Lightning-Kokkos installation on HPC¶
The Lightning-Kokkos simulator is well suited for various parallel HPC platforms. To install Lightning-Kokkos on HPC systems, we provide the following example for building from source. Please also consult the documentation of your HPC system for specific instructions on how to load modules and set up the environment.
Building and Running Lightning-Kokkos with MPI on Frontier¶
Here we demonstrate the steps to build Lightning-Kokkos with MPI on Frontier for AMD GPUs.
We can load the following modules to enable the relevant compilers and Python environment:
# Load the required Python and compiler modules
module load cray-python
module load PrgEnv-amd
Install Kokkos (Recommended)¶
Note
Lightning-Kokkos is tested with Kokkos version <= 4.5.00
We suggest first installing Kokkos with the desired configuration, following the instructions found in the Kokkos documentation. For example, the following instructions demonstrate building Kokkos for AMD MI210/250/250X GPUs:
Download the Kokkos code.
# Replace x, y, and z by the correct version
wget https://github.com/kokkos/kokkos/archive/refs/tags/4.x.yz.tar.gz
tar -xvf 4.x.y.z.tar.gz
cd kokkos-4.x.y.z
Build Kokkos for AMD GPU (GFX90A
architecture), and append the install location to CMAKE_PREFIX_PATH
.
# Install Kokkos:
export KOKKOS_INSTALL_PATH=<install-path>
cmake -S . -B build -G Ninja \
-DCMAKE_BUILD_TYPE=Release \
-DCMAKE_INSTALL_PREFIX=$KOKKOS_INSTALL_PATH \
-DCMAKE_CXX_STANDARD=20 \
-DCMAKE_CXX_COMPILER=hipcc \
-DBUILD_SHARED_LIBS:BOOL=ON \
-DBUILD_TESTING:BOOL=ON \
-DKokkos_ENABLE_SERIAL:BOOL=ON \
-DKokkos_ENABLE_HIP:BOOL=ON \
-DKokkos_ARCH_AMD_GFX90A:BOOL=ON \
-DKokkos_ENABLE_COMPLEX_ALIGN:BOOL=OFF \
-DKokkos_ENABLE_EXAMPLES:BOOL=OFF \
-DKokkos_ENABLE_TESTS:BOOL=OFF \
-DKokkos_ENABLE_LIBDL:BOOL=OFF
cmake --build build && cmake --install build
export CMAKE_PREFIX_PATH=$KOKKOS_INSTALL_PATH
Install Lightning-Kokkos¶
Before Lightning-Kokkos can be installed, Lightning-Qubit needs to be installed via pip
.
It can be installed from source as follows:
# Install Lightning-Qubit
git clone https://github.com/PennyLaneAI/pennylane-lightning.git
cd pennylane-lightning
pip install -r requirements.txt
pip install git+https://github.com/PennyLaneAI/pennylane.git@master
PL_BACKEND="lightning_qubit" python scripts/configure_pyproject_toml.py
CMAKE_ARGS="-DCMAKE_CXX_COMPILER=CC" pip install .

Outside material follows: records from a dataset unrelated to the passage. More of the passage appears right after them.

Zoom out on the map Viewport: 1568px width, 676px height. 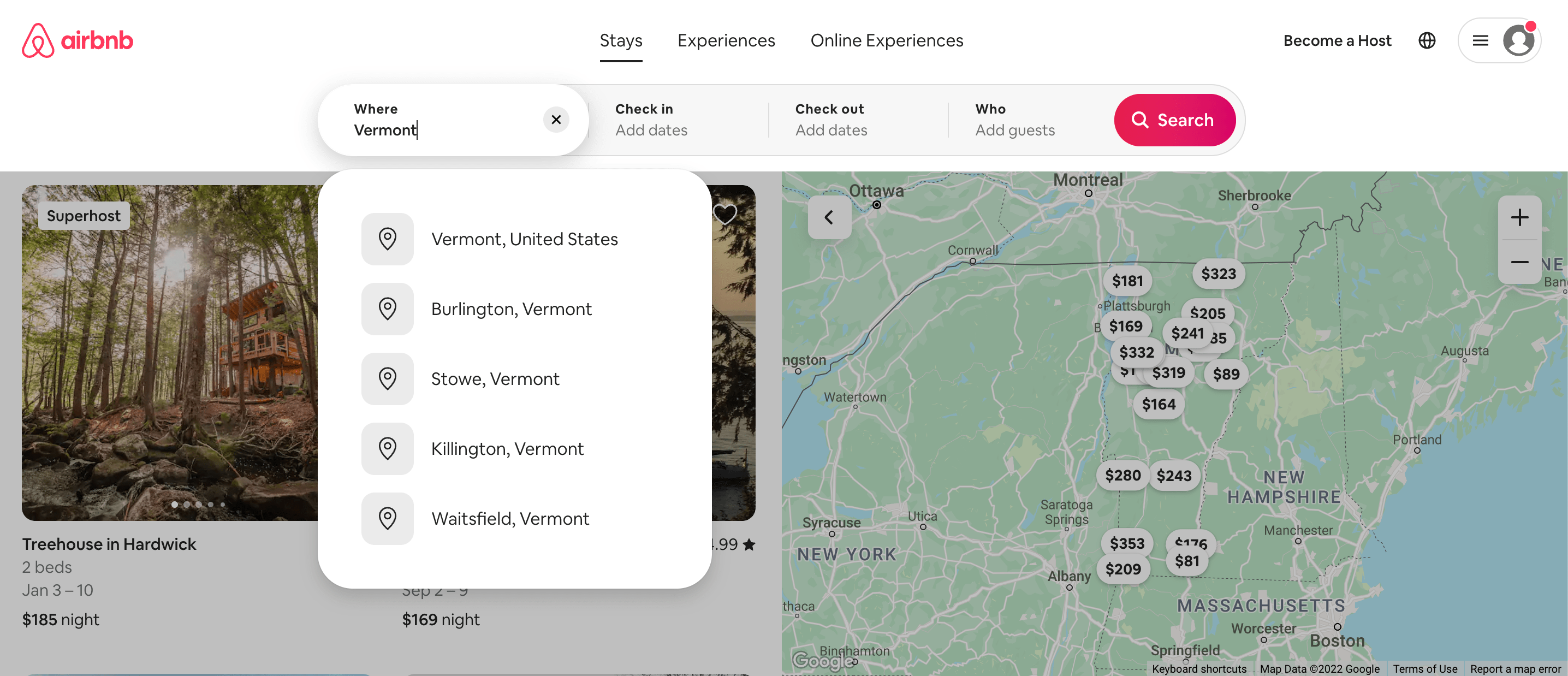click(1519, 262)
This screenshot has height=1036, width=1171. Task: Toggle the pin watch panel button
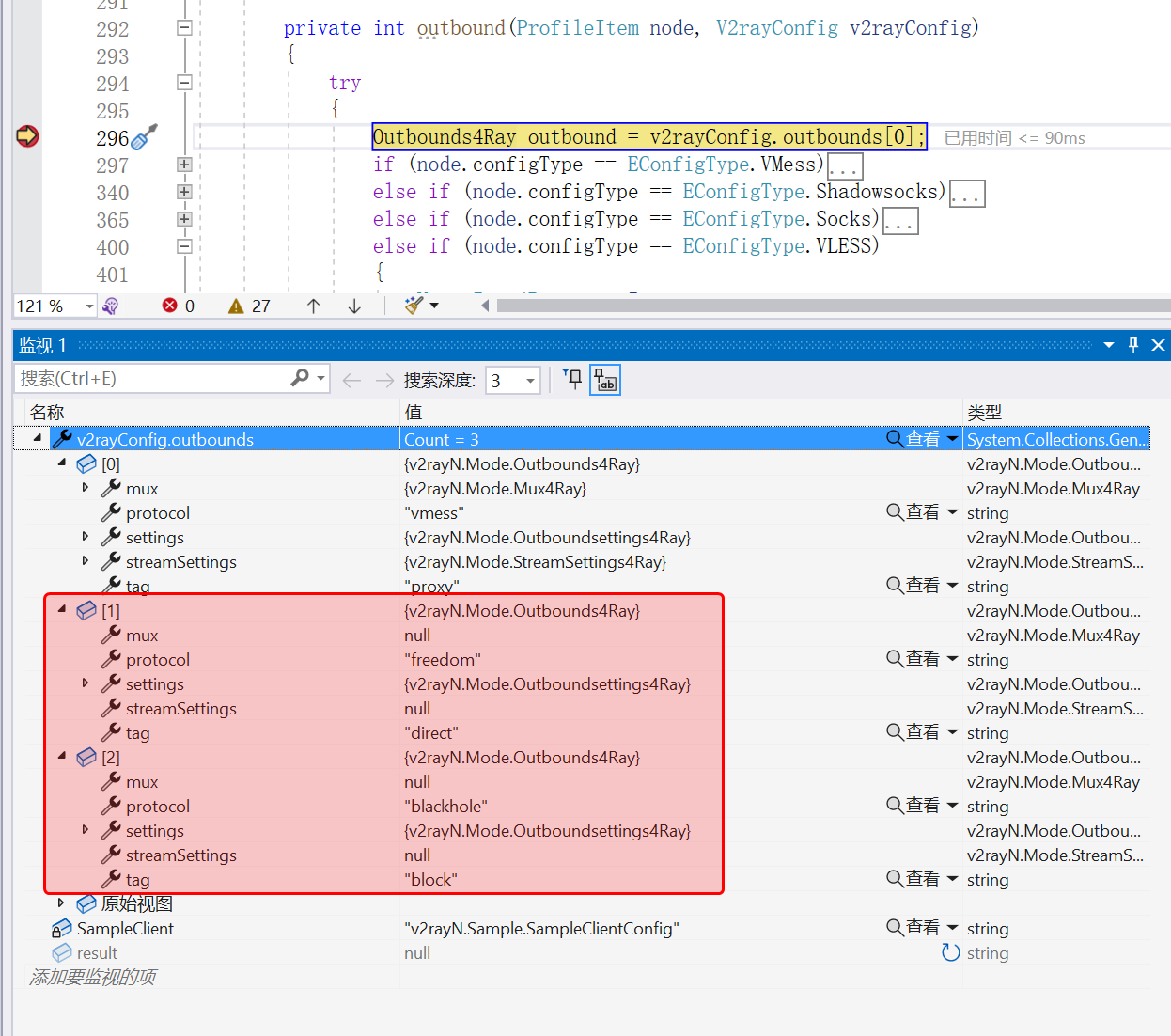coord(1133,345)
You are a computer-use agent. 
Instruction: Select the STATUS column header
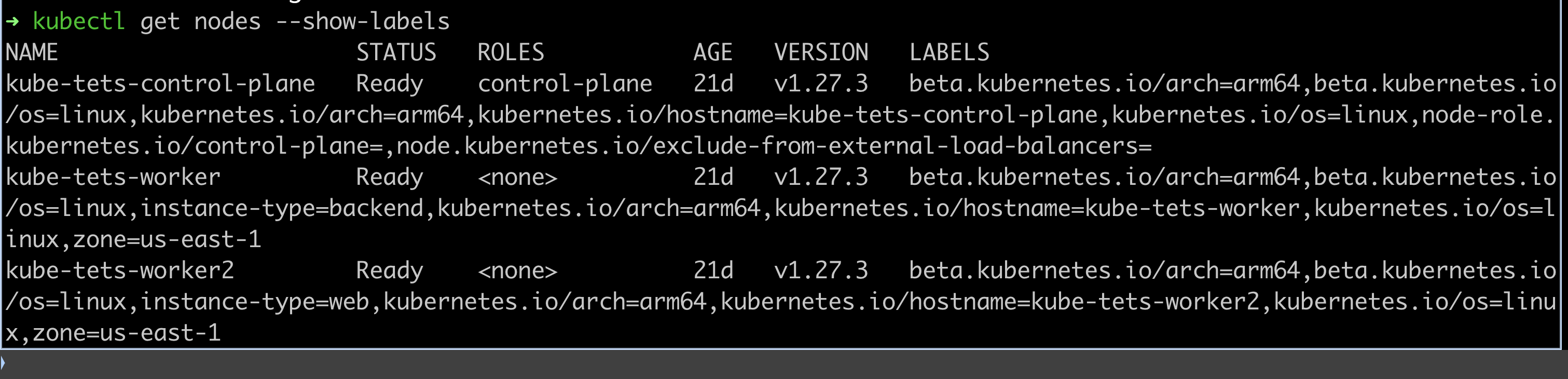click(396, 53)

Then to install Lightning-Kokkos with MPI support:
# Install Lightning-Kokkos with MPI support
# Extra MPI flags for optimized inter-GPU communication
export MPI_EXTRA_LINKER_FLAGS="${CRAY_XPMEM_POST_LINK_OPTS} -lxpmem ${PE_MPICH_GTL_DIR_amd_gfx90a} ${PE_MPICH_GTL_LIBS_amd_gfx90a}"
# CMAKE variables for building Lightning-Kokkos with MPI
export CMAKE_ARGS="-DENABLE_MPI=ON -DCMAKE_CXX_COMPILER=hipcc"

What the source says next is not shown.